此后葛黑每一去守夜,兔子套就空,一不守,照例四只少腿的兔子一只不少,直到第一百只兔子的时候,情况出现了。这一夜葛黑梦见自已守在雪地里盯着兔子套,忽然一只红毛兔子一拐一拐跑了过来,在葛黑面前不停的哭。兔子想对葛黑说些什么,可是苦于口不能言,只是不停的对着葛飞作揖。“你是想求我收回兔套,是吗?”葛飞试着说了一句,兔子不住的点着头。葛飞还没见过如此善解人意的兔子。“只要你跟在我身边,我就答应你。”红毛兔子听后眼泪又掉了下来,只是不停的摇头。
“算了,我不免强你,我收回套子就是。”葛黑将雪地里的四只套子一一收回,红毛兔子在地上做了个跪谢的动作,欢快的走了。

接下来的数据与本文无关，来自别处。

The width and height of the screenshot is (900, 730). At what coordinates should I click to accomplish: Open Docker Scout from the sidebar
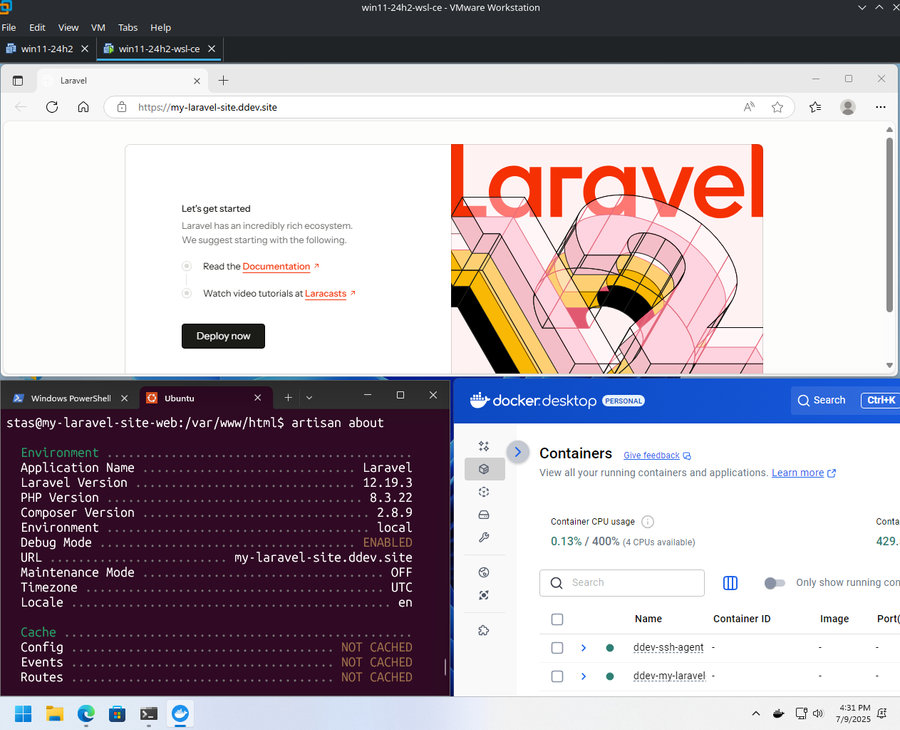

说来也怪,自那日梦里收回兔子套,葛黑就再没套住过一只兔子。没了兔子,葛黑又将目光转移到斑鸠的身上。肥肥的斑鸠顶得上半只小肥鸡。这种鸟类极呆,一旦入套,就会在原地一动不动,不会惊扰同群的同伴,一排套子往往能一次套住许多只。
这天天公也作美,下了一阵小飞雪,还没风,这对鸟类来说可是忍饥挨饿的鬼天气。葛黑在雪地上扫出一片空地,将马尾做的套子冻在冰里,又撒了些谷米,静待着斑鸠的上钩。可是来的不是一群麻雀,就是一群百灵,气的葛黑干瞪眼。

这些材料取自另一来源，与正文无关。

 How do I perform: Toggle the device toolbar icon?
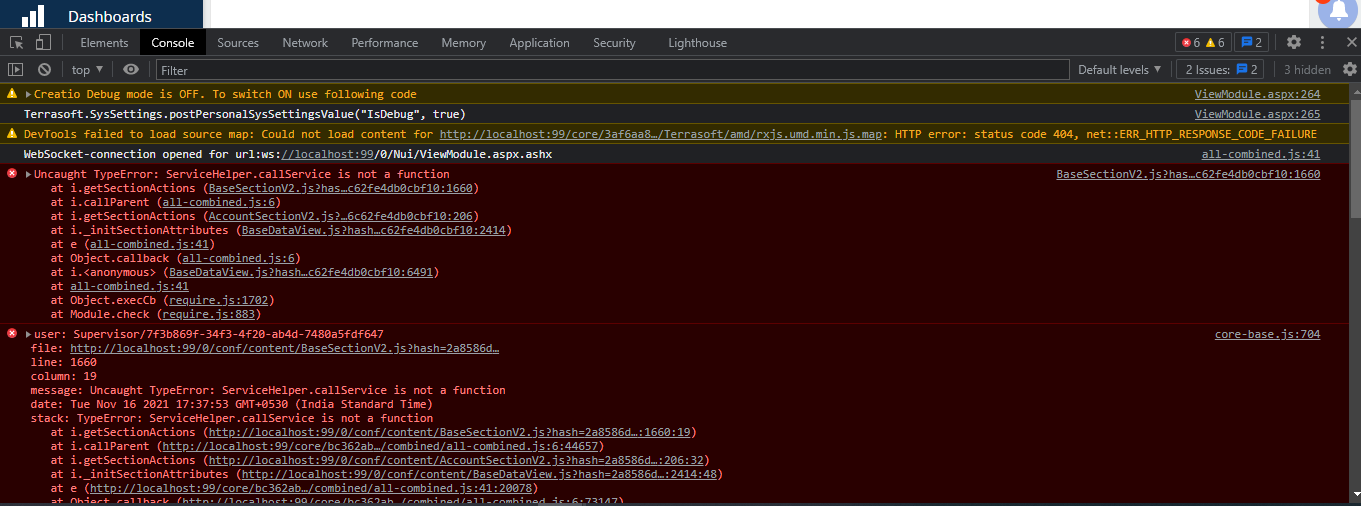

葛黑忙了半天鸟毛也没弄上一根,只得无奈回去。待得第二日,葛黑抱着侥幸的心情去看套子,十只斑鸠一排排套在套内,此后每日必有十只斑鸠入套,直到第一百只斑鸠的时候,葛黑又做了个梦。葛黑梦见自己在雪地里等斑鸠,一只白毛斑鸠飞了过来,不停地叫着,声音凄惨,让人闻之恻然。“你要让我收回套子吗?”葛黑一问斑鸠就点了头。有了前次的经验,葛黑在没罗索,直接将套子收了。这时葛黑听到一声女子的叹息。“谁?”